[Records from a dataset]
· · · ·
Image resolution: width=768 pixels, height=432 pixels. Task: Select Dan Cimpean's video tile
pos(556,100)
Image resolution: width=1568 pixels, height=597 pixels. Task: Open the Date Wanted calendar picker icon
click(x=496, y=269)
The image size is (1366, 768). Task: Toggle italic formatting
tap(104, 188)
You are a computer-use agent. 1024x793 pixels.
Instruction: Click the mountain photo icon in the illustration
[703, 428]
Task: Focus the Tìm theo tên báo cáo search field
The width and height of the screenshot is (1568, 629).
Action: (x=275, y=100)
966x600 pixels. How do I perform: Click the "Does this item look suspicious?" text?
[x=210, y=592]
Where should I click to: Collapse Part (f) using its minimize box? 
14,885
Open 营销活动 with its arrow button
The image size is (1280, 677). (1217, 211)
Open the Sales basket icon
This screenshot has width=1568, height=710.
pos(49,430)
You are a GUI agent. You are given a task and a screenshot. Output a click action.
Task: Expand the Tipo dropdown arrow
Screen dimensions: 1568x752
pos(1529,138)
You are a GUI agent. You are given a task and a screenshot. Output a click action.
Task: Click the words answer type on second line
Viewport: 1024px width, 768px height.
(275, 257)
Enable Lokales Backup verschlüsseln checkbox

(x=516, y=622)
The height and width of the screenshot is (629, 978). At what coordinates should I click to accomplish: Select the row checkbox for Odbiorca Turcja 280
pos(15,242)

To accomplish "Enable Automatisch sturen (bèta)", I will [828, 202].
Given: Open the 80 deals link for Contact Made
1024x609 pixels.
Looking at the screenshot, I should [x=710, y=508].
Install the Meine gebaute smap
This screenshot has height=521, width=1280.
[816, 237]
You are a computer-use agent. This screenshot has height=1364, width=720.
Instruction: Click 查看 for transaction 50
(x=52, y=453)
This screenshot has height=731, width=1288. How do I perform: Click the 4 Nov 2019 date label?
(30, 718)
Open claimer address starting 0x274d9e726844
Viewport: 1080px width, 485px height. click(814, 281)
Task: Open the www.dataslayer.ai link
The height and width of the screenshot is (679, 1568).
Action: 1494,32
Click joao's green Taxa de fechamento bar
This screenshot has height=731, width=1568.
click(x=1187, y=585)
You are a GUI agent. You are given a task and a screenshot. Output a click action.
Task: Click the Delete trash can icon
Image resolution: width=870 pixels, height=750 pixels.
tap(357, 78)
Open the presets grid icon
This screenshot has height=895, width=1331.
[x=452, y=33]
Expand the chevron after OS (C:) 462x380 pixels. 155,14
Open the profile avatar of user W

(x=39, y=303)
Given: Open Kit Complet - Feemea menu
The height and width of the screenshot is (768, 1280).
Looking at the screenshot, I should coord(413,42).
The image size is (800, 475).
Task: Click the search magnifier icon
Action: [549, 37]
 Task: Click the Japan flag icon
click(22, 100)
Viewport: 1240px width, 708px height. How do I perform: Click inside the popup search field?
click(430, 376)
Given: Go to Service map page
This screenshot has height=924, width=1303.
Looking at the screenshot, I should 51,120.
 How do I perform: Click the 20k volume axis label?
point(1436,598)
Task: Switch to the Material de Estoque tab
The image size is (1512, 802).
· · · ·
* ACTION ITEM
All that is wanted is an exact copy of the lines above from the one with "Where should I" through the one with "Task: Open the www.dataslayer.ai link", with both ends included.

* FINISHED EXERCISE
Where should I click to: Collapse Part (f) using its minimize box? 
14,885
Open 营销活动 with its arrow button
The image size is (1280, 677). (1217, 211)
Open the Sales basket icon
This screenshot has width=1568, height=710.
pos(49,430)
You are a GUI agent. You are given a task and a screenshot. Output a click action.
Task: Expand the Tipo dropdown arrow
Screen dimensions: 1568x752
pos(1529,138)
You are a GUI agent. You are given a task and a screenshot. Output a click action.
Task: Click the words answer type on second line
Viewport: 1024px width, 768px height.
(275, 257)
Enable Lokales Backup verschlüsseln checkbox

(x=516, y=622)
The height and width of the screenshot is (629, 978). At what coordinates should I click to accomplish: Select the row checkbox for Odbiorca Turcja 280
pos(15,242)

To accomplish "Enable Automatisch sturen (bèta)", I will [828, 202].
Given: Open the 80 deals link for Contact Made
1024x609 pixels.
Looking at the screenshot, I should [x=710, y=508].
Install the Meine gebaute smap
This screenshot has height=521, width=1280.
[816, 237]
You are a computer-use agent. This screenshot has height=1364, width=720.
Instruction: Click 查看 for transaction 50
(x=52, y=453)
This screenshot has height=731, width=1288. How do I perform: Click the 4 Nov 2019 date label?
(30, 718)
Open claimer address starting 0x274d9e726844
Viewport: 1080px width, 485px height. click(814, 281)
Task: Open the www.dataslayer.ai link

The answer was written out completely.